This picture of my great-grandmother Feige (later Fanny) is one of the heirlooms I treasure most. When my grandmother, her youngest child, was alive, it had pride of place in her apartment, and I used to stare at it for long stretches, imaging the life of the woman with the beautiful, plumed hat. This photograph was probably taken when Fanny was in her late teens, only a few years after she immigrated from Russia to Philadelphia at age 15. But she almost didn’t make it!
Her father arrived in Philadelphia in late 1901 and worked for three-and-a-half years before he bought tickets on 5/3/1905 for his wife, his eldest daughter Feige, and Feige’s five brothers and sisters to join him. The Skversky family traveled from their hometown to Hamburg, and on 8/5/1905 they sailed from Hamburg to Grimsby then took a train to Liverpool. They were then supposed to have boarded a ship on on 8/9/1905 to take them to Philadelphia. But this is the ship manifest I found for that journey:
I was unsure what it meant that their names were crossed off until I found this second manifest from a week later, also for a Liverpool to Philadelphia journey:
I now understood that the family must have belatedly changed their minds about the first ship. But why?

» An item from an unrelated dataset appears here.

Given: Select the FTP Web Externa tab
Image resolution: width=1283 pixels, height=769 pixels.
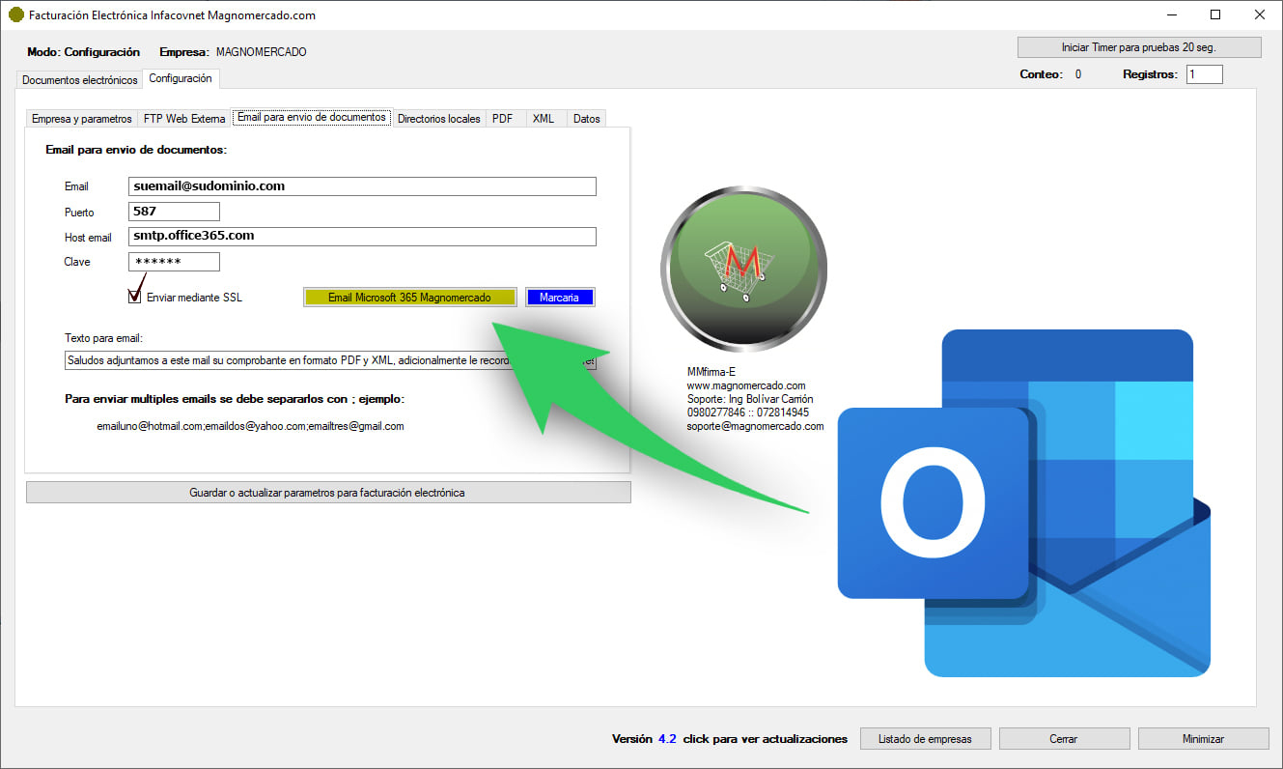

A closer look at the second passenger list shows a problem that begins to unravel the mystery: There are only five children with my great-great-grandmother, Malke! Fanny is missing!
These manifests are frustratingly mute about this traumatic chapter in my family’s history. Why was Fanny left behind? My first instinct was that she had gotten too sick to travel. Perhaps it was too expensive for her mother and five siblings to remain with her while she recovered. Did they expect she would recover? I dwelt on the heart-breaking possibly that when they parted, they might not have known if they would ever see each other again. Genealogy friends suggested a less fraught scenario: she had to stay to work to pay for her fare. Though a common occurrence, I doubted this possibility in Fanny’s case, since I had the receipt for all the tickets her father purchased:
My first guess turned out to be right. The real story eventually came out via my mother’s second cousin, Rhea, daughter of Fanny’s sister Sarah. She had heard that the family had had to leave someone behind in Liverpool due to illness—but Rhea thought it was her grandmother! As with so many family stories, the kernel of this story was true, if not the specifics.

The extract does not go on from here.